SAPS3 is an AMPK inhibitor and controls metabolic homeostasis upon dietary challenge

Inhibition of AMPK is tightly associated with metabolic perturbations upon over nutrition, yet the molecular mechanism underneath that is not clear. Here, we demonstrate serine/threonine-protein phosphatase 6 regulatory subunit 3, SAPS3, is an essential negative regulator of AMPK. SAPS3 is induced under high fat diet (HFD) and recruits the PP6 catalytic subunit to deactivate phosphorylated-AMPK, thereby inhibiting AMPK-controlled metabolic pathways. Remarkably, either whole-body or liver-specific deletion of SAPS3 protects mice against the HFD-induced detrimental consequences and reverses HFD-induced metabolic and transcriptional alterations while loss of SAPS3 has no effects on mice under balanced diets.
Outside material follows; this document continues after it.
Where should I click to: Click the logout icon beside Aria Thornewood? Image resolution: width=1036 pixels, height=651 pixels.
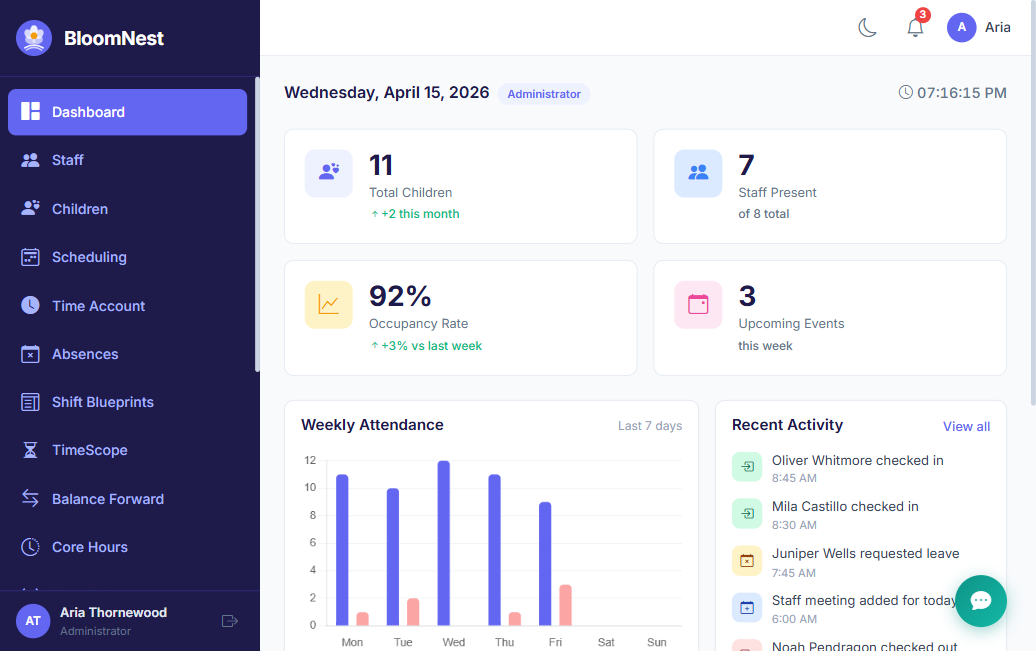click(230, 621)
Furthermore, genetic inhibition of AMPK is sufficient to block the protective phenotype in SAPS3 knockout mice under HFD. Together, our results reveal that SAPS3 is a critical negative regulator of AMPK and suppression of SAPS3 functions as a guardian when metabolism is perturbed and represents a potential therapeutic strategy to treat metabolic syndromes. Overall design: To investigate the gene expression profiling exhibited in the livers of mice lacking serine/threonine protein phosphatase 6 regulatory subunit 3, SAPS3, and fed an high fat diet (HFD), we performed RNA sequencing using liver tissues that were collected from ppp6r3fl/fl (FF) mice and liver-specific SAPS3 knockout mice (LKO) following 16 weeks on HFD.